* _EXERCISE OBJECTIVE_:
Scan the records for the string "Open"; copy each line where it occurs.

* _EXERCISE DATA_:
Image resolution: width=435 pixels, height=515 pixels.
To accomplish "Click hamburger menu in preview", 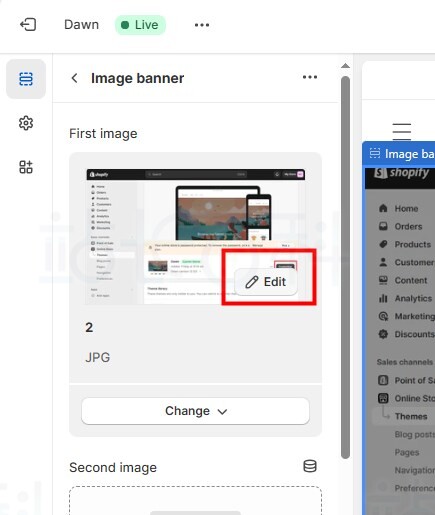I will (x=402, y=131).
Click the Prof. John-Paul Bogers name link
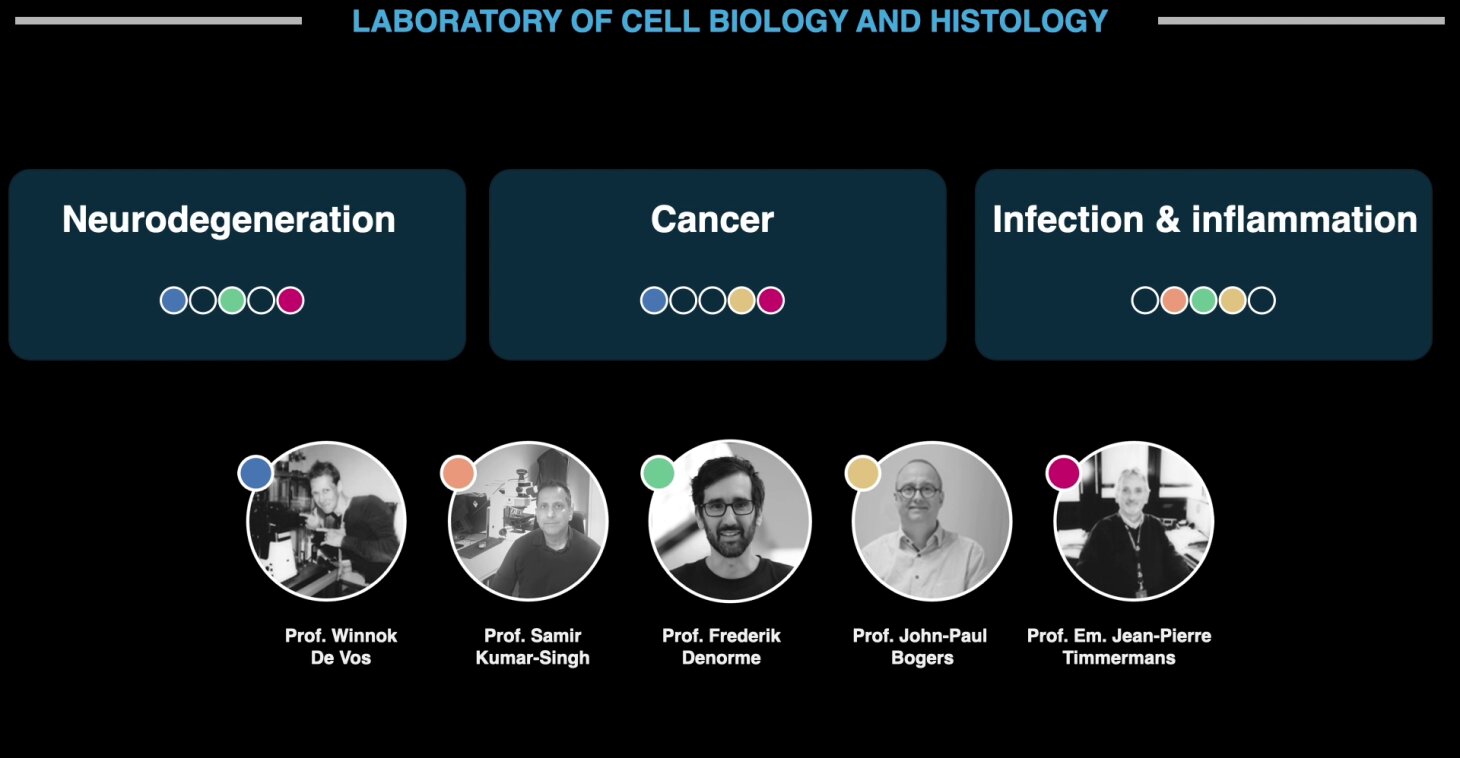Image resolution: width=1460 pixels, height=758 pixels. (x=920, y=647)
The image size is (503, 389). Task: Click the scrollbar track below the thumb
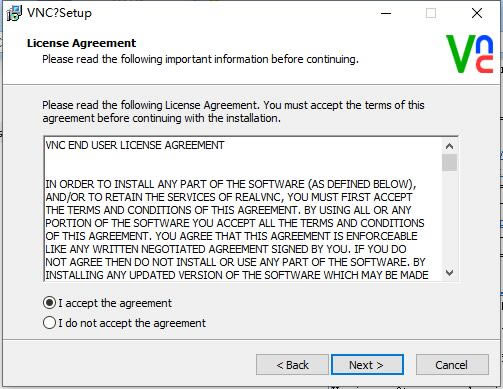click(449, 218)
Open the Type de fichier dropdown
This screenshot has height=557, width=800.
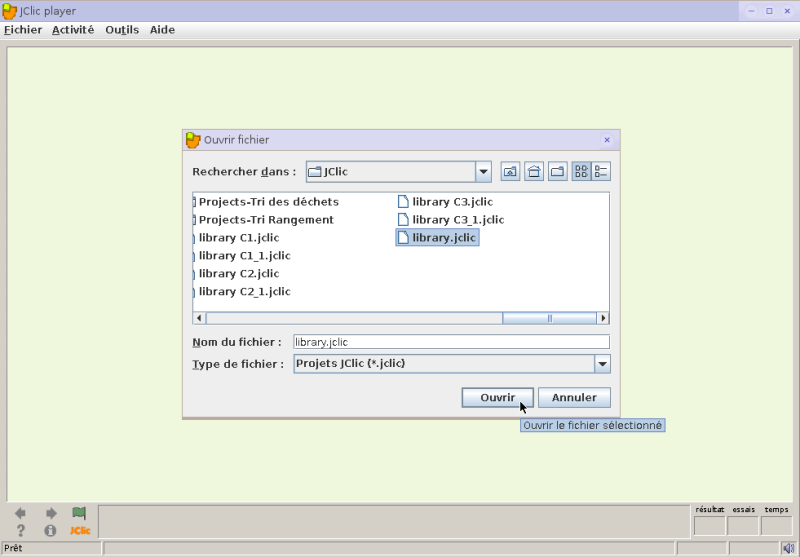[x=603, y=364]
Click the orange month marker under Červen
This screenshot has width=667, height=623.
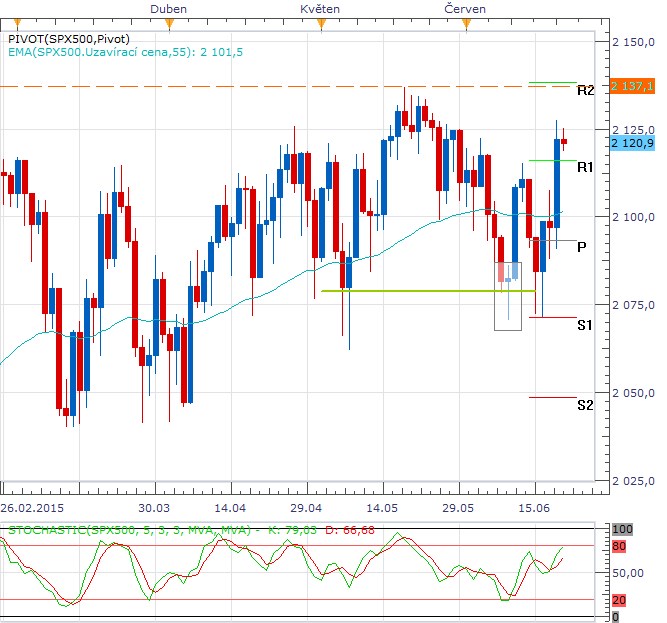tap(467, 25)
--
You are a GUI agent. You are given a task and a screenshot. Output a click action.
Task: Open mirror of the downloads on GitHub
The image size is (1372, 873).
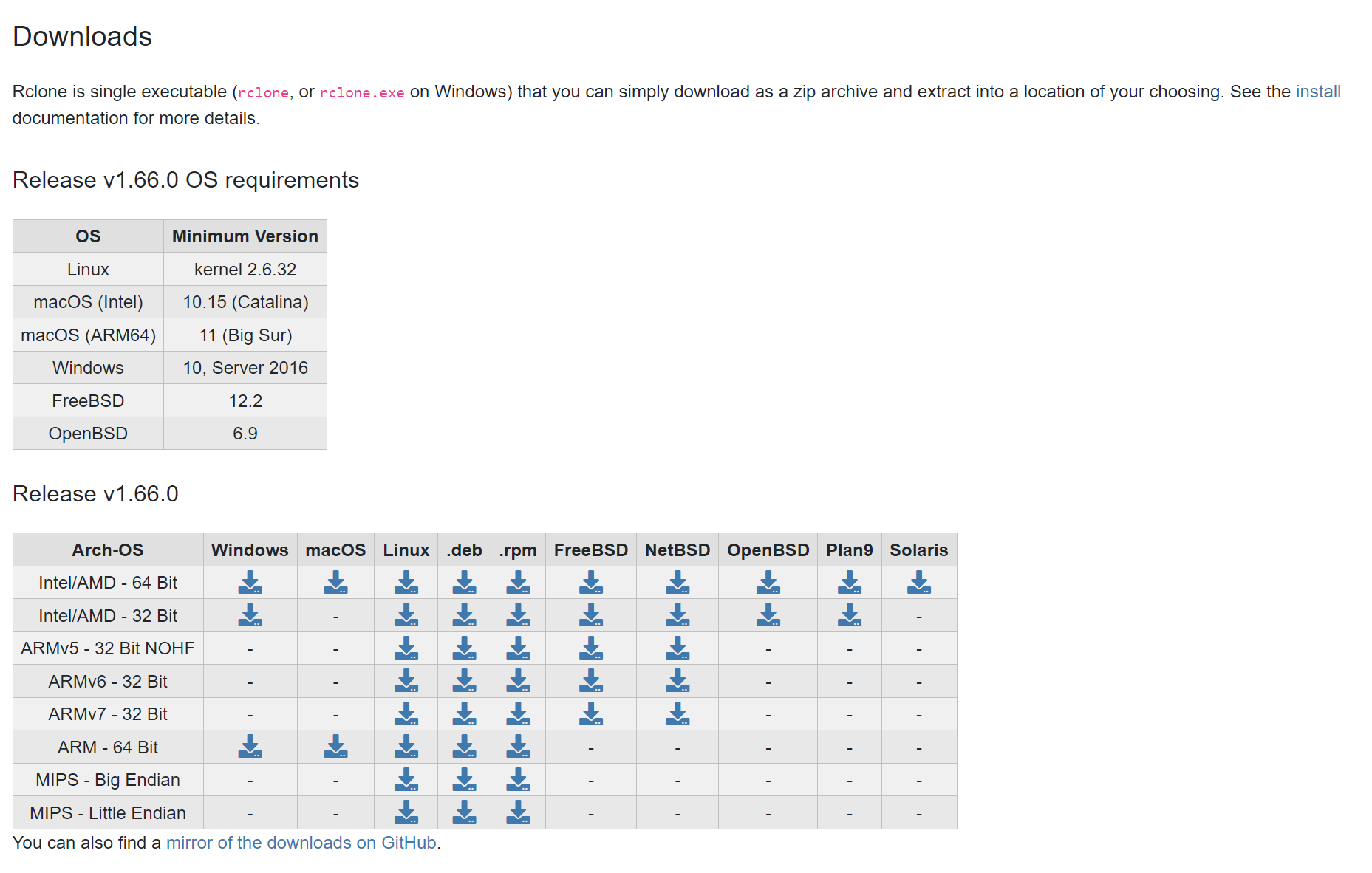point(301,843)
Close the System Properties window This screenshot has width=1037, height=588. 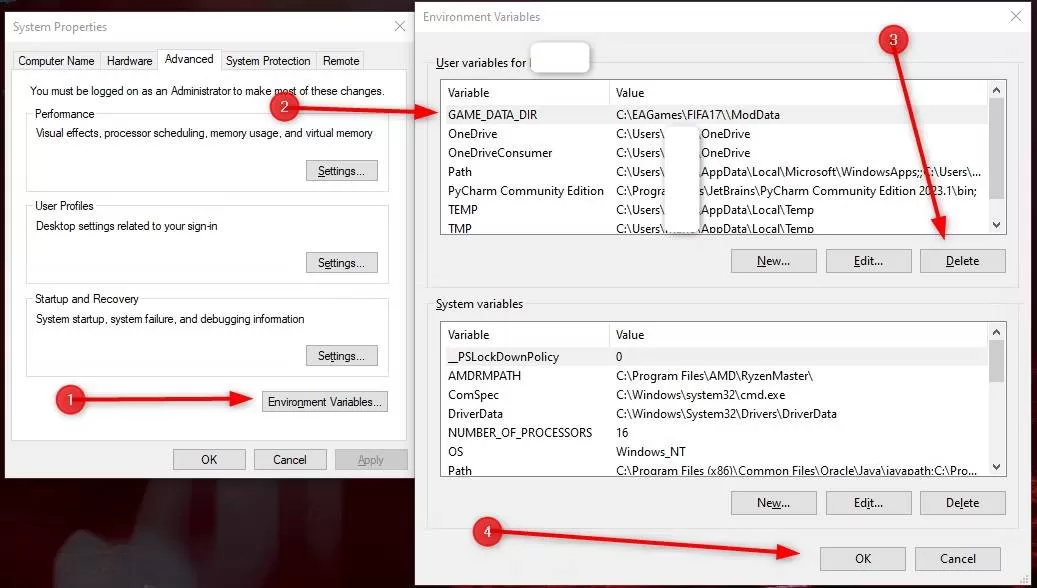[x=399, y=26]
---
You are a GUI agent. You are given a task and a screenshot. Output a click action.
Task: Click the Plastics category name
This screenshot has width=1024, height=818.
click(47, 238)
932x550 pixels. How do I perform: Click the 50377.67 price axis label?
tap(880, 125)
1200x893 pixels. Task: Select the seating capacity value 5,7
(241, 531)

* _PROBLEM SOLUTION_:
Open the Type de fichier dropdown
Task: Open mirror of the downloads on GitHub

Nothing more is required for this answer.